### [Data extracts]

####################

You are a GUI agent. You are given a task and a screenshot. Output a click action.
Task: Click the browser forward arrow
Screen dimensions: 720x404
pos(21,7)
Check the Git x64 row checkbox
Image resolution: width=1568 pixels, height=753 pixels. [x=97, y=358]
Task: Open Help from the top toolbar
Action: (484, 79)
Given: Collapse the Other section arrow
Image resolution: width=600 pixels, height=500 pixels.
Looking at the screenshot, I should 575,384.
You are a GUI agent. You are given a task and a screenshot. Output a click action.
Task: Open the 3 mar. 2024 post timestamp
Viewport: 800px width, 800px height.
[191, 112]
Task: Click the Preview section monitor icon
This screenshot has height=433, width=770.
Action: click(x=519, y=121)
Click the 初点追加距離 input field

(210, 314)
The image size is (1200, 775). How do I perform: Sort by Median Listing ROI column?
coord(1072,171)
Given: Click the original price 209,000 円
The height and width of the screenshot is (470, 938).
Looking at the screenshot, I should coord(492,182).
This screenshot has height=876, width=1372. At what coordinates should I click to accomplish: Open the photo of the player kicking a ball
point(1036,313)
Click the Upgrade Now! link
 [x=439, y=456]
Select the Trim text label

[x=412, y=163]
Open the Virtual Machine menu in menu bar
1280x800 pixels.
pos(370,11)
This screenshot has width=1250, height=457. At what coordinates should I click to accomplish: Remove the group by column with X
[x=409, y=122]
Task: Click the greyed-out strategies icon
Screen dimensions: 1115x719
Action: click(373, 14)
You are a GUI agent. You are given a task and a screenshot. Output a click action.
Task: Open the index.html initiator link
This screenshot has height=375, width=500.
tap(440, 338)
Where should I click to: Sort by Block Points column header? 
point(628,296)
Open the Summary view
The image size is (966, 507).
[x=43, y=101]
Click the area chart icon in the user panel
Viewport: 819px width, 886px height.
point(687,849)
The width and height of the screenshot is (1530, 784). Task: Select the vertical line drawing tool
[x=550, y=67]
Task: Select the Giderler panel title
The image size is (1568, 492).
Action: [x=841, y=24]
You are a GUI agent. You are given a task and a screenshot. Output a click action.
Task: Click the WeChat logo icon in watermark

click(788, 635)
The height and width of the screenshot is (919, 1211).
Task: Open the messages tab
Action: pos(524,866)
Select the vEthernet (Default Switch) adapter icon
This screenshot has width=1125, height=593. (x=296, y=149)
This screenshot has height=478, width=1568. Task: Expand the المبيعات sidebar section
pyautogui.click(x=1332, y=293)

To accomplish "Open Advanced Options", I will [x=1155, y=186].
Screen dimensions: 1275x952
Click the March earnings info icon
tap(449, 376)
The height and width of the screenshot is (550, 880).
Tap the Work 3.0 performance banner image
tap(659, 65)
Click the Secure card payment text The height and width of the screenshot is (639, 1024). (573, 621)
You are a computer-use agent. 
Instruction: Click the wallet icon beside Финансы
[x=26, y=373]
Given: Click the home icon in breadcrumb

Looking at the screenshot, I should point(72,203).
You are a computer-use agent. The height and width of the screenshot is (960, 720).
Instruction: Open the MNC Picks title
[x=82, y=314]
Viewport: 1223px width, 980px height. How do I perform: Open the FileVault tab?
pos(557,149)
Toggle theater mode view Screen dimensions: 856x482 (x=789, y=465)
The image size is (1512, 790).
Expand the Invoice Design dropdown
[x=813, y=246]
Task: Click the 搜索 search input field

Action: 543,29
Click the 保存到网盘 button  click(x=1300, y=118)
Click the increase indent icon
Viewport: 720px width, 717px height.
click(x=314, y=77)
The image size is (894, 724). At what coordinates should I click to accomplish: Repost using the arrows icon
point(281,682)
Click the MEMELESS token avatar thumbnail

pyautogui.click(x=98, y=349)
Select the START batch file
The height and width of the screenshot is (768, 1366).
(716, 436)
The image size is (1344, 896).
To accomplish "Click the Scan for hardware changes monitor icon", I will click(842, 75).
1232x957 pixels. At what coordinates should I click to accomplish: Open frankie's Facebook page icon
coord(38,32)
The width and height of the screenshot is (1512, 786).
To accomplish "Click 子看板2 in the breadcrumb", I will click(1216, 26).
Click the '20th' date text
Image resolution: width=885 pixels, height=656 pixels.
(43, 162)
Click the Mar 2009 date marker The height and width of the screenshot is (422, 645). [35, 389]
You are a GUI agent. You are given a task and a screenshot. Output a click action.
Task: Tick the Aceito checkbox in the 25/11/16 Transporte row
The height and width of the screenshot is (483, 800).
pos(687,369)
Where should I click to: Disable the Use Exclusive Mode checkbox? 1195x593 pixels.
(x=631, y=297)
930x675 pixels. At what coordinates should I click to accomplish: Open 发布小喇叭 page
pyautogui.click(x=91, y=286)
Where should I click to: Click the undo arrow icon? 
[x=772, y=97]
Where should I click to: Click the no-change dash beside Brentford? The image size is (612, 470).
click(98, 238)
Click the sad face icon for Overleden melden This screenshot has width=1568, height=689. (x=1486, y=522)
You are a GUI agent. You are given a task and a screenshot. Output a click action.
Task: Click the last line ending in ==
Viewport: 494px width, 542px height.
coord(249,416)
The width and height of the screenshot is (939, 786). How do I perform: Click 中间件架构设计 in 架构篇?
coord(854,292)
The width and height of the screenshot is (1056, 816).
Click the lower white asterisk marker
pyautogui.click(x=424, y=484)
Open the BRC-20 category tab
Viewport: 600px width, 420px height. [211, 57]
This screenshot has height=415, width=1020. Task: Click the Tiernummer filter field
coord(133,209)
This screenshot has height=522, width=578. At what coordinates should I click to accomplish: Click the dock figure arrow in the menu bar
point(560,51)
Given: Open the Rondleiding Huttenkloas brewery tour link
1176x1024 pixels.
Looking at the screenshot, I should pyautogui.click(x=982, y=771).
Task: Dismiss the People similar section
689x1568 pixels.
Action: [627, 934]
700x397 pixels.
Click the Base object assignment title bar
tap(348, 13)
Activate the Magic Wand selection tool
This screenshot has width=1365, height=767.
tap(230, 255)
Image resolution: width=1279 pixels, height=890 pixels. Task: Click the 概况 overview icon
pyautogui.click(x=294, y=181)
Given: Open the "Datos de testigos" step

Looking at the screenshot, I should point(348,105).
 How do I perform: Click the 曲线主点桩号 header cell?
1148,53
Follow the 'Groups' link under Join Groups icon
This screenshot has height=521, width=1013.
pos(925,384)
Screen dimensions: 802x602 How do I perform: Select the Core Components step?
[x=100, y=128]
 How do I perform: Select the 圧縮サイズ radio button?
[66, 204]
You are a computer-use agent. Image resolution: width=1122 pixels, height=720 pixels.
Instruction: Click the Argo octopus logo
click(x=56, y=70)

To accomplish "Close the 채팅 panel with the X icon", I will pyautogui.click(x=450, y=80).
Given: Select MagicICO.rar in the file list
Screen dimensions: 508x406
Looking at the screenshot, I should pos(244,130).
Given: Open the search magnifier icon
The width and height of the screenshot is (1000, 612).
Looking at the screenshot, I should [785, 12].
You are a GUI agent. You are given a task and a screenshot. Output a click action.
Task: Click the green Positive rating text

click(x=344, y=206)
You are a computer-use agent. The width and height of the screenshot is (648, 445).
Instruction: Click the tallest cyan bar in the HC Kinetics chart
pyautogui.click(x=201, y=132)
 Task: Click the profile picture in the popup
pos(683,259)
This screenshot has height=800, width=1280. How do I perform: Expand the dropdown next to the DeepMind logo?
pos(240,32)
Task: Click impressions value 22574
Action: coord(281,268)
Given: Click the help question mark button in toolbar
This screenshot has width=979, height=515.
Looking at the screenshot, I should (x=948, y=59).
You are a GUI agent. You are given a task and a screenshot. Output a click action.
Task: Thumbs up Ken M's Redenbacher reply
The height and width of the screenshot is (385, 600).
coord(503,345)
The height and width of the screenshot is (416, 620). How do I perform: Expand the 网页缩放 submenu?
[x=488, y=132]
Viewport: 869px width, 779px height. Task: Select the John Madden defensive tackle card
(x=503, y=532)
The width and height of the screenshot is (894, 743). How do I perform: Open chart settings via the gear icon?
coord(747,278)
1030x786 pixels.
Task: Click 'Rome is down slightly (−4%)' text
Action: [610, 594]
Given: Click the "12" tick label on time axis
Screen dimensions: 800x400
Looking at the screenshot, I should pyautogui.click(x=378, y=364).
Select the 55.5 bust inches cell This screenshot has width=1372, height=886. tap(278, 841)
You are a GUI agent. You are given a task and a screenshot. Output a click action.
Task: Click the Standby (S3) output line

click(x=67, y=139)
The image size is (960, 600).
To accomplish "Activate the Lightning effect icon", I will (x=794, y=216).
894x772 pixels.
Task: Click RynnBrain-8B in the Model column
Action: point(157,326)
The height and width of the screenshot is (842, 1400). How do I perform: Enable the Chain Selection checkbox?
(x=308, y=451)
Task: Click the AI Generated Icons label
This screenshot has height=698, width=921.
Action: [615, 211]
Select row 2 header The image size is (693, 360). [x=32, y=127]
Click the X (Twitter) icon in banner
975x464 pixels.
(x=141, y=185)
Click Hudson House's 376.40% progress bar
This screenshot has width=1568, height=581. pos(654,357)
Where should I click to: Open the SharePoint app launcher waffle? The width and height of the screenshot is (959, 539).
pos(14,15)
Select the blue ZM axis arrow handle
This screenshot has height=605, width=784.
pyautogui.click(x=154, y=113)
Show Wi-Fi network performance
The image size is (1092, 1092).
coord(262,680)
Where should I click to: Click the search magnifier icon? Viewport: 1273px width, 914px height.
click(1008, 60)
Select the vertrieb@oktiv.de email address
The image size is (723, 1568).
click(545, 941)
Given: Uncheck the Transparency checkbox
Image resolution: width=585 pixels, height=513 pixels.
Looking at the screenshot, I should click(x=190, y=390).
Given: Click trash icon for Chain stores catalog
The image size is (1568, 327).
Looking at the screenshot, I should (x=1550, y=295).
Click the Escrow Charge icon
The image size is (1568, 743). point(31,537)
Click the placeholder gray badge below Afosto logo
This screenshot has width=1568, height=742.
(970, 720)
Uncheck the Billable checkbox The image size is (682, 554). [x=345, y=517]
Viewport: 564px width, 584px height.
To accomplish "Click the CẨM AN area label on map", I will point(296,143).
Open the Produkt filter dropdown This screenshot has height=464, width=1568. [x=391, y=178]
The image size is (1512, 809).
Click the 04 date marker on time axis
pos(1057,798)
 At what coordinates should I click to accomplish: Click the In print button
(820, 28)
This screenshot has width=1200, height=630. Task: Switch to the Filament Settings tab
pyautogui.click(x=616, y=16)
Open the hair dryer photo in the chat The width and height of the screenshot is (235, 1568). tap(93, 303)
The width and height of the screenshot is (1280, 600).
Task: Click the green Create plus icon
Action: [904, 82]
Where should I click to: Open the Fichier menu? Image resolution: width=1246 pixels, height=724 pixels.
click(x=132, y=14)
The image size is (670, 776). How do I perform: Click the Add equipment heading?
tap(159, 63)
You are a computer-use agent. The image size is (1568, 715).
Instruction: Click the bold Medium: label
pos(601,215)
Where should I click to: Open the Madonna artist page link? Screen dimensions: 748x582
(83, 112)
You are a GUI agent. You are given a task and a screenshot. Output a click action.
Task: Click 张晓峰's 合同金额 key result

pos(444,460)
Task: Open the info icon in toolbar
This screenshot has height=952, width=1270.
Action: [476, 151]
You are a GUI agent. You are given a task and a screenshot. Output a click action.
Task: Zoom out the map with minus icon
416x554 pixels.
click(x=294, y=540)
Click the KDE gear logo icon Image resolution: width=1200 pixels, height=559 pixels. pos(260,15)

####################

Only the lines from the beginning of the entries through the line bearing "Given: Collapse the Other section arrow" should be returned, each exactly as written.

You are a GUI agent. You are given a task and a screenshot. Output a click action.
Task: Click the browser forward arrow
Screen dimensions: 720x404
pos(21,7)
Check the Git x64 row checkbox
Image resolution: width=1568 pixels, height=753 pixels. [x=97, y=358]
Task: Open Help from the top toolbar
Action: (484, 79)
Given: Collapse the Other section arrow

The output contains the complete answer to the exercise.